The first way is to change the certificate in Visual Studio. To do this, open the package.appxmanifest object in the Solution Explorer of Visual Studio and select the “Packaging” tab. In the middle of the screen is a Publisher option.

To change the certificate, click on the “Choose Certificate” button.

Next, click on Configure Certificate, and either add yours from your certificate store, or from a file. Next, click OK, then recreate the package using the steps above. Now your app is signed with a company certificate instead of a test certificate.

The second way to sign a certificate with a company certificate is to use signtool.exe. This tool comes with the Windows Software Development Kit for Windows 8. You can find this tool in “C:\Program Files (x86)\Windows Kits\8.0\bin\x86” (or Program Files if you are running a 32-bit OS). Open a command prompt in this folder by holding SHIFT and right-clicking in the window and selecting “Open command windows here”. This opens a command prompt from your current location. In the command prompt, type:

signtool.exe sign /f /p

Here’s an example:

signtool.exe sign /f C:\mycert.pfx /p Abc12345 C:\App3.appx

Deploying your App’s Certificate

Before deploying your app, the certificate that was used to sign it must be in the Trusted Root Certification Authorities certificate store. You can deploy the certificate using group policy or with the certificate manager.

To deploy the certificate using group policy, open your GPO and navigate to Computer Configuration\Windows Settings\Security Settings\Public Key Policies\Trusted Root Certification Authorities. Right-click and select “Import” and go through the wizard. On your client machines, run “gpupdate /force” to update group policy prior to testing your app.

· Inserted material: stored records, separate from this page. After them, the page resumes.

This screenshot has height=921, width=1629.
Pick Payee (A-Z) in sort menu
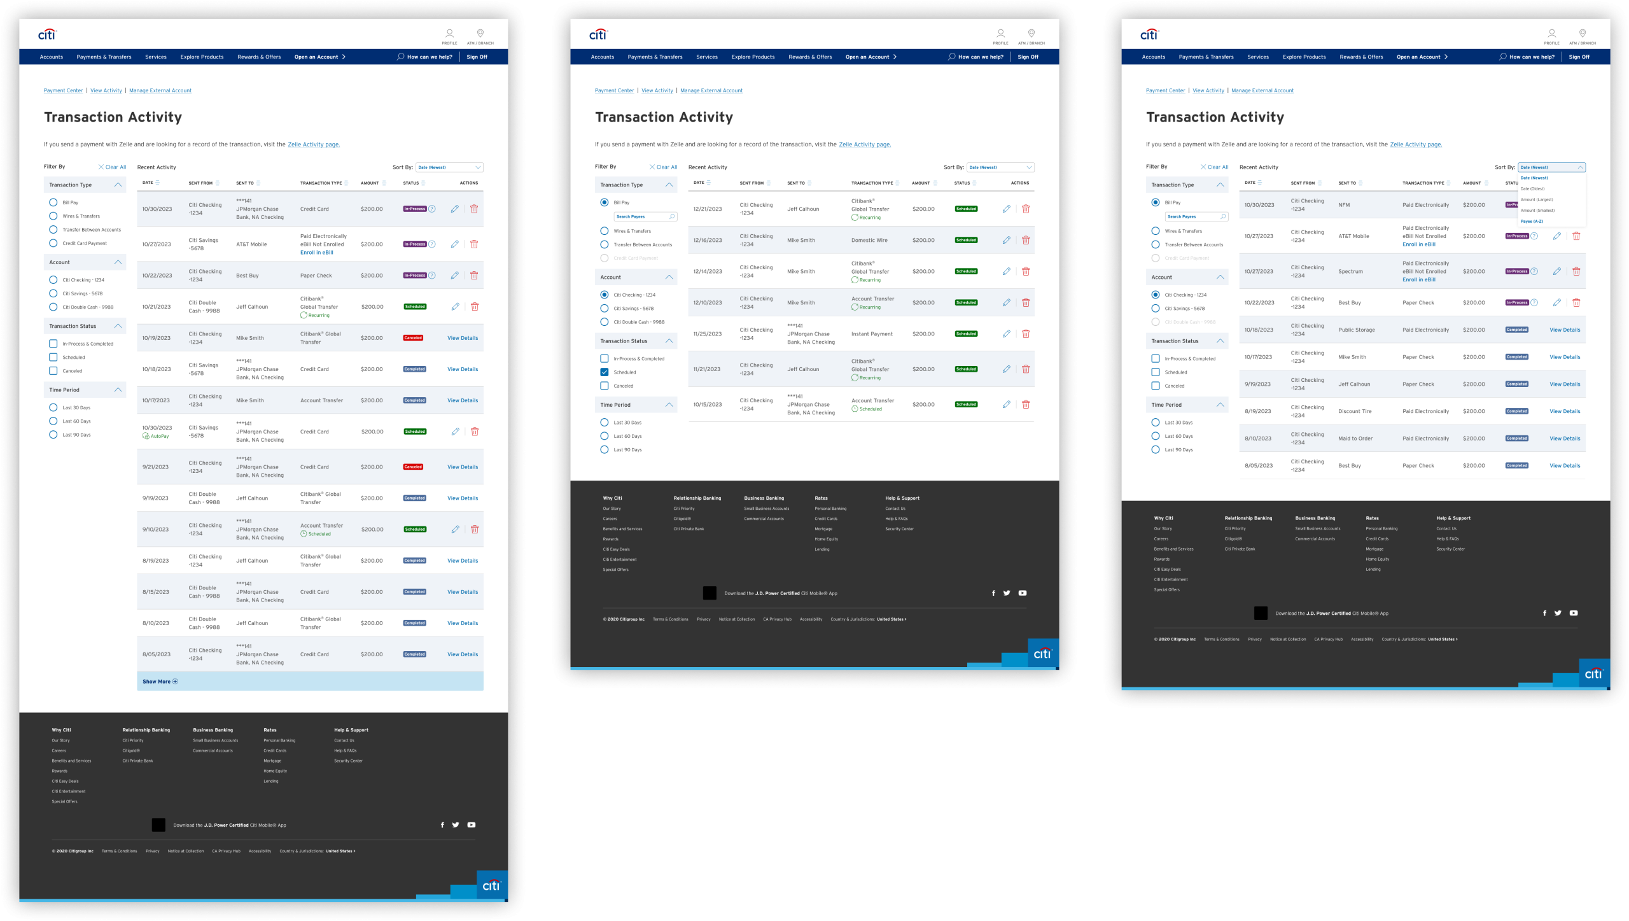(x=1532, y=221)
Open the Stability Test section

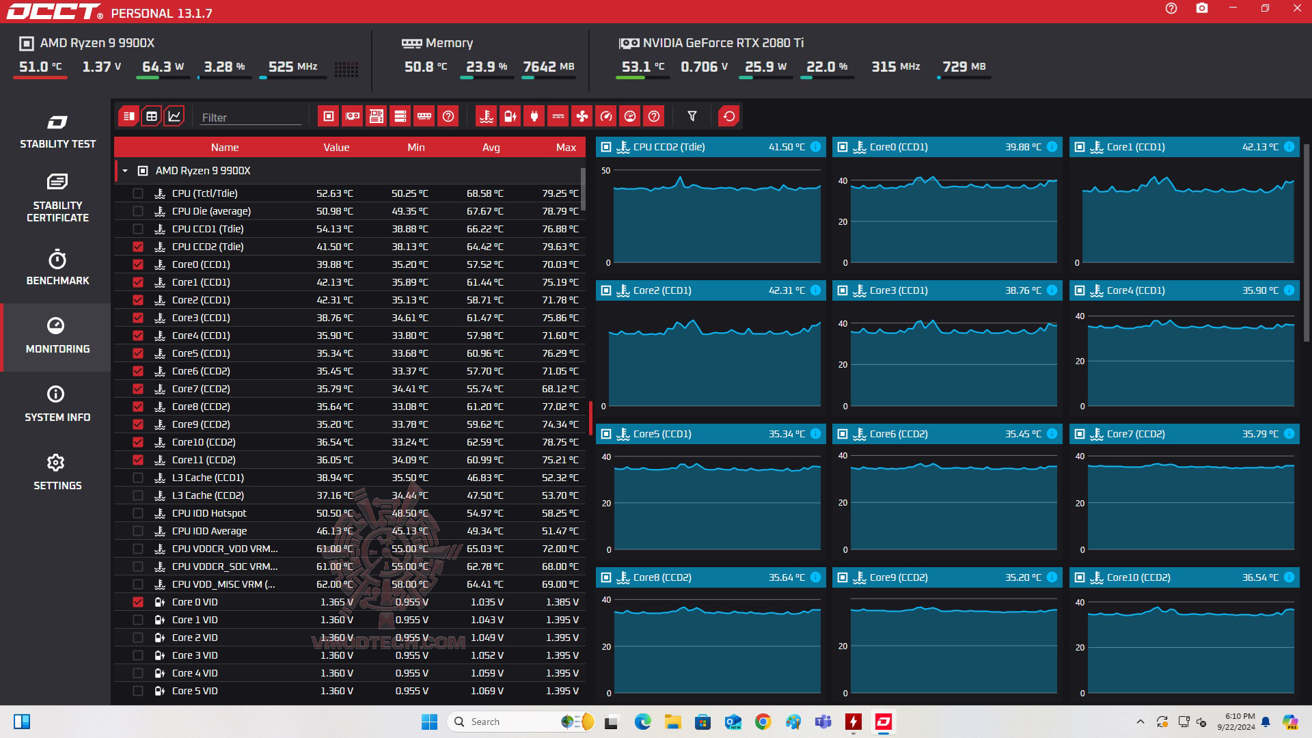[x=57, y=132]

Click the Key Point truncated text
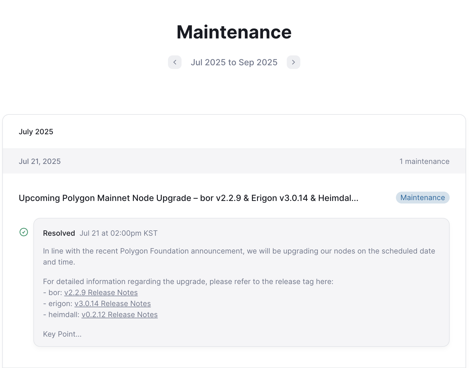(62, 334)
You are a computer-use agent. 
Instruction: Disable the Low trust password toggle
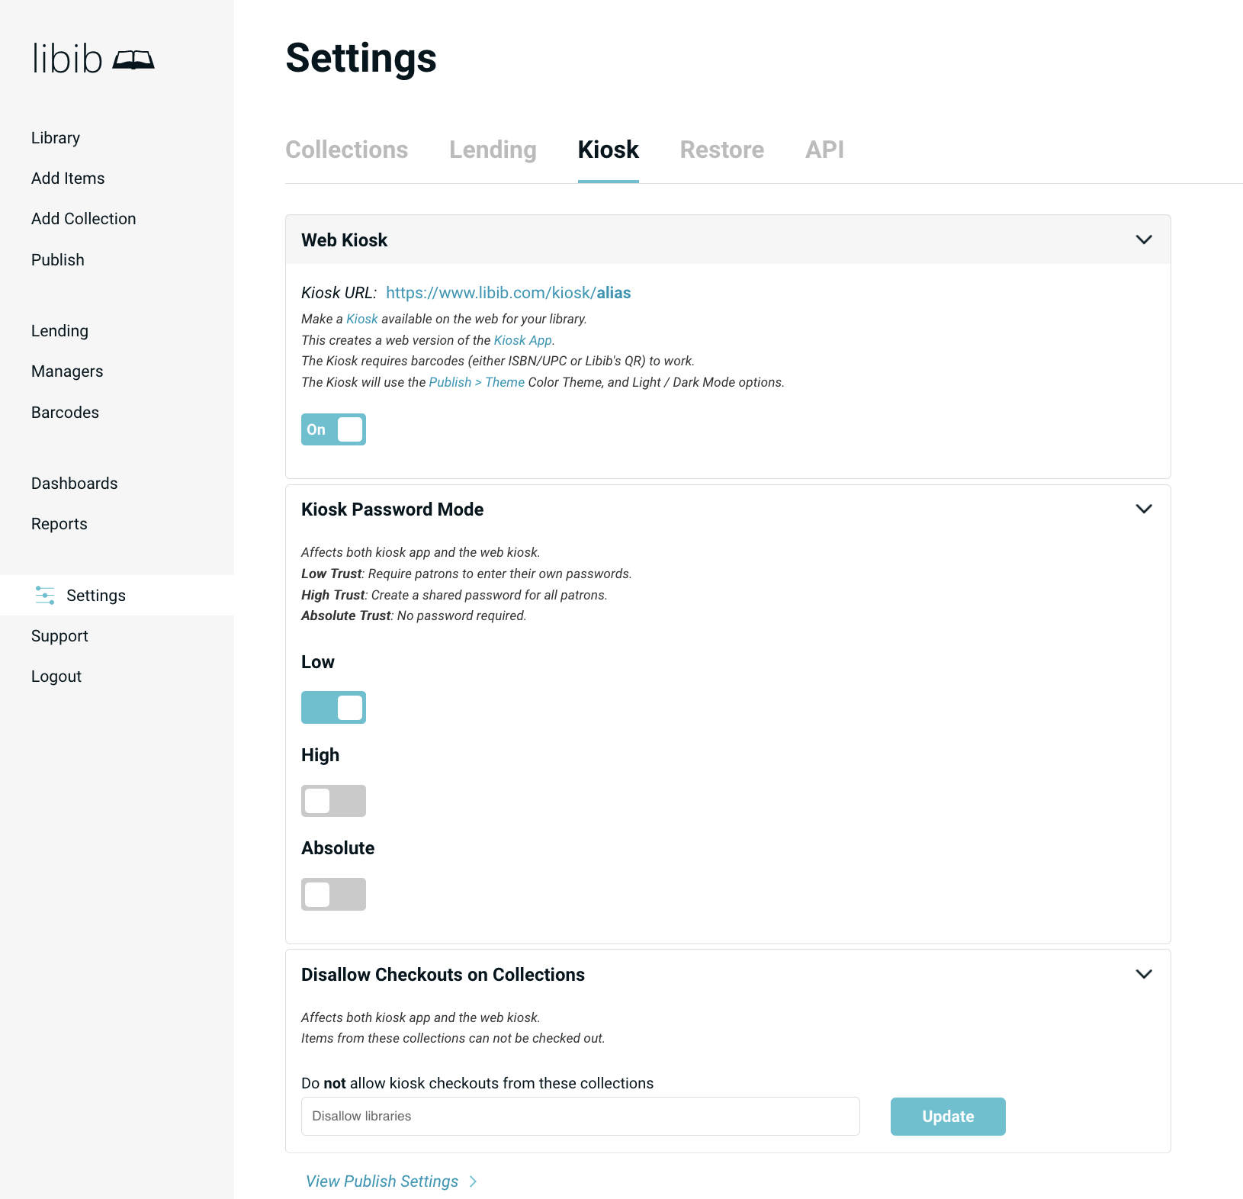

To import your certificate using the certificate manager, go to Start>Run and type mmc. This brings up an empty Microsoft Management Console. In the File menu, select “Add/Remove Snap-in”. From this window, select “Certificates”, and then click Add in the middle of the window. Select “Computer account” from the pop-up. Now click OK to add the snap-in to the empty MMC.

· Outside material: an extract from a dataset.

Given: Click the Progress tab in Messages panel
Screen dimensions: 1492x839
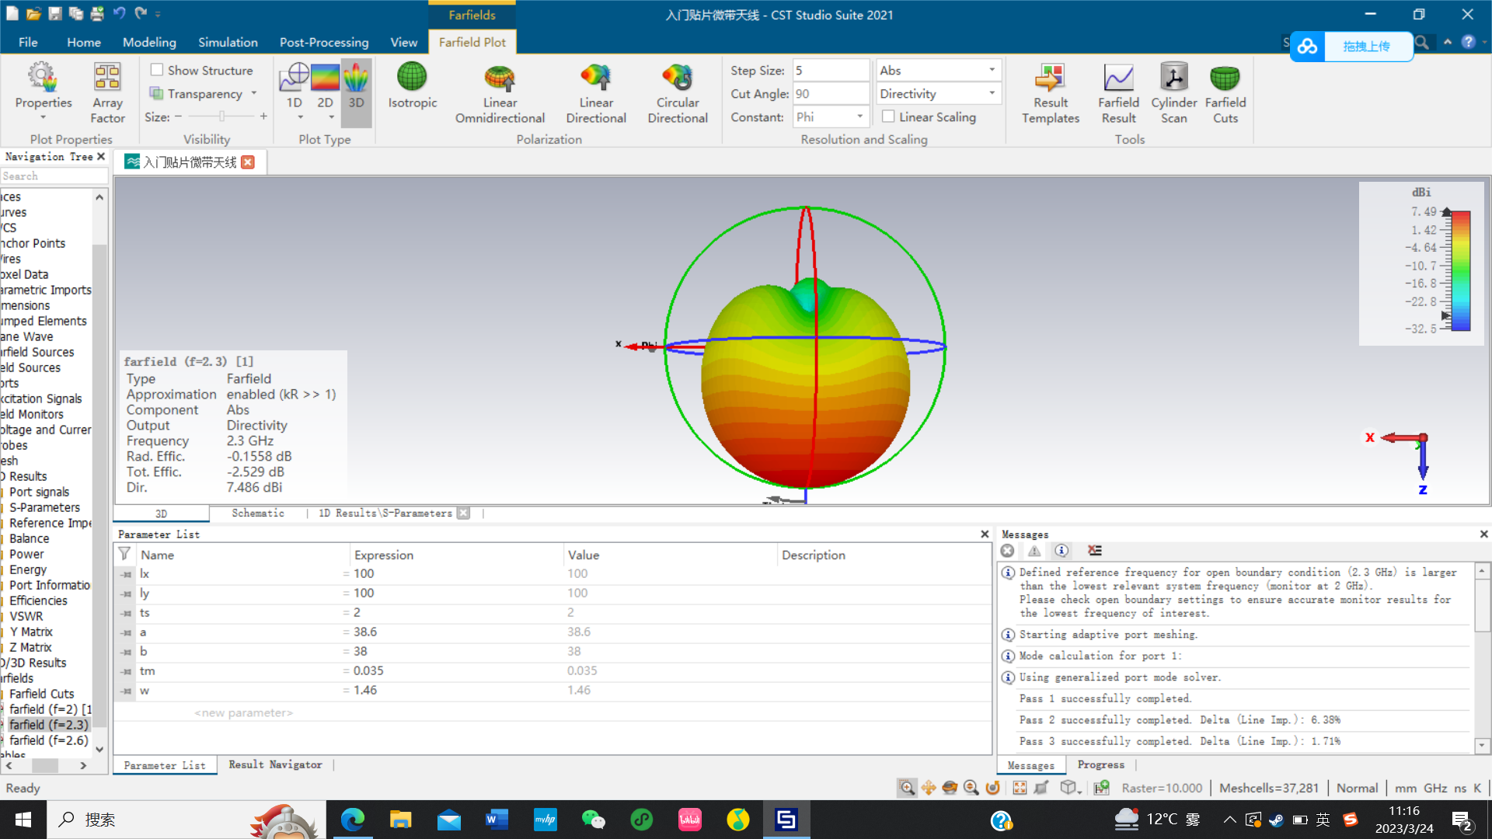Looking at the screenshot, I should tap(1100, 765).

You must add the snap-in in this fashion to add a certificate at the computer level. If you open Run and just type certmgr.mmc, it launches the certificate manager for the current user, and not the computer.

After you have your snap-in, right-click on Certificates (under Trusted Root Certification Authorities), select “All Tasks”, and then “Import”. Run through the wizard to add your certificate to the store.

Deploying your App

The first way to install a Modern app on Windows 8 is to use PowerShell. It is a very simple command:

Add-AppxPackage

Example:

Add-AppxPackage C:\app3.appx

Using this method installs the app for the logged-on user. To install the app for the entire machine, run this command:

Add-AppxProvisionPackage -online -folderpath

Example:

Add-AppxProvisionPackage -online -folderpath C:\app3.appx

To deploy it with Configuration Manager 2012 SP1, navigate to the “Software Library” node of the console. Expand “Application Management”, then Applications. Click “Create Application” for the ribbon. In the drop-down box, select “Windows app package (.appx file)”.

Browse to the location of the appx file, then click “Next”. Note that you must copy the entire package directory from your computer to your file share. The app must have access to the “Dependencies” directory. Go through the rest of the wizard to set up a name for your app and to configure it. Now the app will deploy just like any other application. It, however, can only be deployed to users. It CANNOT be deployed to devices. When these apps install from Software Center, they install on a per-user basis, and not per machine. If you deploy them from a task sequence during imaging, they will install for the machine.

Summary

These app types are coming, so system administrators need to be aware of them. There are still several issues with Modern apps that Microsoft needs to work out, but these apps are the way of the future. Two issues are only deploying them to the machine during imaging and how the tiles show up. I hope this series of articles increased your understanding of these apps and how they work.